Smooth sharing between devices
There are versions of OmniOutliner for both Mac and iPad, and rather than struggle with implementing iCloud syncing across platforms, OmniGroup created their own synchronization app, OmniPresence. This app syncs documents in a local folder on your Mac with documents in OmniGroup’s iOS apps (OmniOutliner and OmniGraffle).
After installing and launching OmniPresence on your Mac, you must specify a cloud location, either the free Omni Sync Server service or your own WebDAV-based server. Once you’re set up, files and folders placed in the OmniPresence local folder are available and automatically synced to your iOS devices, and to other Macs that also have OmniPresence installed.
Though OmniPresence provides similar syncing as services such as Dropbox or Box, Omni Group says that it is more compatible with OS X’s Versions and Auto Save, and that it better handles file structures such as OS X’s package files. I found OmniPresence worked exactly as claimed, synchronizing items effortlessly between devices.
After you have created and styled the perfect outline, you might want to export it for use in other documents, such as a Word or Pages file—in fact, Microsoft Word export is one of the Pro features. However, I found it to not work very well. Plain-text outlines exported fairly well (though outlines exported to Word are limited to only the left-most column), but if you spent lots of time fancying up your outlines with OmniOutliner’s styling tools, those styles will not export well to Word.
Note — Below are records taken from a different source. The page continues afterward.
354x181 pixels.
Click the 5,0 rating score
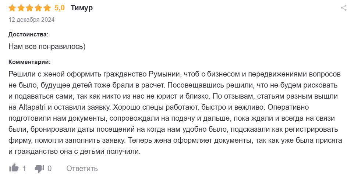pos(59,8)
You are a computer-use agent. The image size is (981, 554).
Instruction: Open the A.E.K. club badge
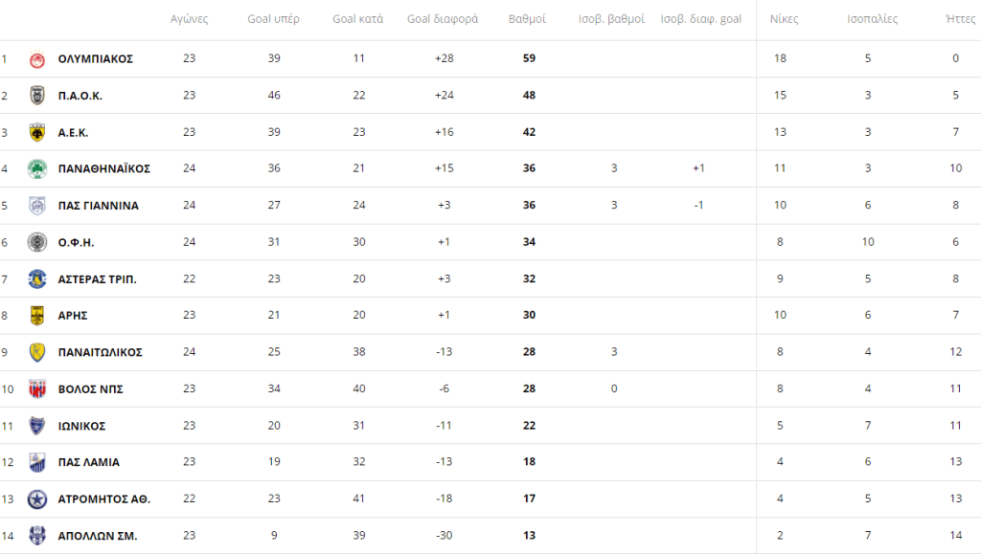[37, 132]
Some outlines ended up in Word with unacceptable background colors, and I even had styled text appear in Word as invisible white text.
RTF export is little better; though Word is a common target for RTF files, OmniOutliner’s RTF files showed styled text with better fidelity in TextEdit than in Word.
Though an outline is a perfect way to create the structure for a presentation, OmniOutliner’s Keynote export creates a file in a version older than the superseded iWork ’09 format, not to mention the current Keynote 6 format.
Pro and Standard
You can purchase OmniOutliner 4 from the Mac App Store or from The Omni Group. I suggest you try before you buy, and download a 14-day trial from the company’s Web site. During the trial, there’s a handy toggle in the OmniOutliner menu that allows you to set the program to Standard or Pro mode, so you can get a good trial of just the version you are interested in.
The Pro version costs $50 more than the Standard version, and provides several additional features, including expanded styling options, more control over indentation and line heights, the ability to hide and show columns, AppleScript support, manual page breaks, create customized toolbars for particular documents, and different ways to customize and display notes. Many of these features you can live without, and I’d suggest that you audition both versions before you spring for the Pro features, because you can upgrade to Pro after purchasing Standard.
OmniOutliner 4 requires OS X 10.9 Mavericks, so if you haven’t upgraded to the latest version of the OS, you can’t run it. If you purchase the 4.x program from the Mac App Store and aren’t yet running Mavericks, you’ll be offered the 3.x version, and once you upgrade the OS, you may then upgrade OmniOutliner at no further charge. The Omni Group says that Mavericks is required because the user interface upgrades they implemented in OmniOutliner didn’t work well in Mountain Lion, and since Mavericks is a free upgrade that runs on almost the same hardware as Mountain Lion, they chose to exclusively support the current OS.
OmniOutliner is the outlining tool of choice for people who prefer this method of organization. The current version makes creating and styling outlines easier, and improves the process of getting thoughts out of your head and into a document. There isn’t a better outline program for your Mac.